▶ WORK TO COMPLETE:
Copy each line below holding "computer".

Pixel coordinate grounding data
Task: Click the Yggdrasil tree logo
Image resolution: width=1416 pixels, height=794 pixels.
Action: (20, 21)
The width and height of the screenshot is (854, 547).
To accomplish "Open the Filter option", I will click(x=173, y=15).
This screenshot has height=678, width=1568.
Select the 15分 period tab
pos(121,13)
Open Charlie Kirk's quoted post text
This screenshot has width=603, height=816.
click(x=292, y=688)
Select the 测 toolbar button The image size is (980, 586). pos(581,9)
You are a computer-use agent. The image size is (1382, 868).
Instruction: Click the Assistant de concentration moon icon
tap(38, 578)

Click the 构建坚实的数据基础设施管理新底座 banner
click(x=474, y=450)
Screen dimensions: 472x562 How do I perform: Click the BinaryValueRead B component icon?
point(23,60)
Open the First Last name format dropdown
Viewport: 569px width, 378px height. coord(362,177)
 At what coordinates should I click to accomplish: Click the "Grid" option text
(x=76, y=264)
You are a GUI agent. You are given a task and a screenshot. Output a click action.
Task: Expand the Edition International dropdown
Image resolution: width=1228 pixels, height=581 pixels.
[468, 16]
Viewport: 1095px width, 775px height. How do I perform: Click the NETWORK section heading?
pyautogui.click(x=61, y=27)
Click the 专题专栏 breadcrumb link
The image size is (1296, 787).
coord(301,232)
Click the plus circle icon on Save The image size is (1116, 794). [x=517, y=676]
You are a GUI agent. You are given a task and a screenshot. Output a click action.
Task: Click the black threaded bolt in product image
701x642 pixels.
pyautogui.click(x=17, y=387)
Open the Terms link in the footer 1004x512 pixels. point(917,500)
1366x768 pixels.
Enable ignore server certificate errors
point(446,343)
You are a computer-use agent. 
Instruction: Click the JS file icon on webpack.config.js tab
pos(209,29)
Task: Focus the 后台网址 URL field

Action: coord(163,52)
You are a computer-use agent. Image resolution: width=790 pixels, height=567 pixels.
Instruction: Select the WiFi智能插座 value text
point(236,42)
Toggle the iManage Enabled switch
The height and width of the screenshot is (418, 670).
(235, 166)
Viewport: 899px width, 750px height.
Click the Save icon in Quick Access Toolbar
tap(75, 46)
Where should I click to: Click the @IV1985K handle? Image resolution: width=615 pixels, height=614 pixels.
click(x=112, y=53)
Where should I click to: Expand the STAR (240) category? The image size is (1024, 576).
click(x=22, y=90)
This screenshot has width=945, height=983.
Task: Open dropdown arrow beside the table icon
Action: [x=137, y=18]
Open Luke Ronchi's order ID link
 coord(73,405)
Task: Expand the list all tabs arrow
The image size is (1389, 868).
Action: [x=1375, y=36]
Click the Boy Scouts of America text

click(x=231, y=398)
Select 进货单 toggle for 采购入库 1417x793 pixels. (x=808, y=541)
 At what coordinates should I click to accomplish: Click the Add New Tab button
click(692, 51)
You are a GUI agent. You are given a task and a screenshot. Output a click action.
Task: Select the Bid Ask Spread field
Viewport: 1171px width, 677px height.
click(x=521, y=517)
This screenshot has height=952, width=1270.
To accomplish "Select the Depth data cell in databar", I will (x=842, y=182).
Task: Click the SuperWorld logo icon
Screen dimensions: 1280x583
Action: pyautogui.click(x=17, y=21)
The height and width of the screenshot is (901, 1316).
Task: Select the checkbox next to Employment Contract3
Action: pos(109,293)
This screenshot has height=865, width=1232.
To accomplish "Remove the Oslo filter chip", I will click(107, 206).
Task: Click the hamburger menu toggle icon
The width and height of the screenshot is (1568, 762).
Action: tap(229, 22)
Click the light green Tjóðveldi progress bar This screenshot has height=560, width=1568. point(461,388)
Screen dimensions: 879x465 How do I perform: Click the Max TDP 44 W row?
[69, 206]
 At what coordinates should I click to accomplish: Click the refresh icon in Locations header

▶ WRITTEN RESPONSE:
You are a computer-use agent. The image size is (1382, 868).
You are a computer-use agent. 
You are a computer-use agent. Image resolution: width=790 pixels, height=567 pixels.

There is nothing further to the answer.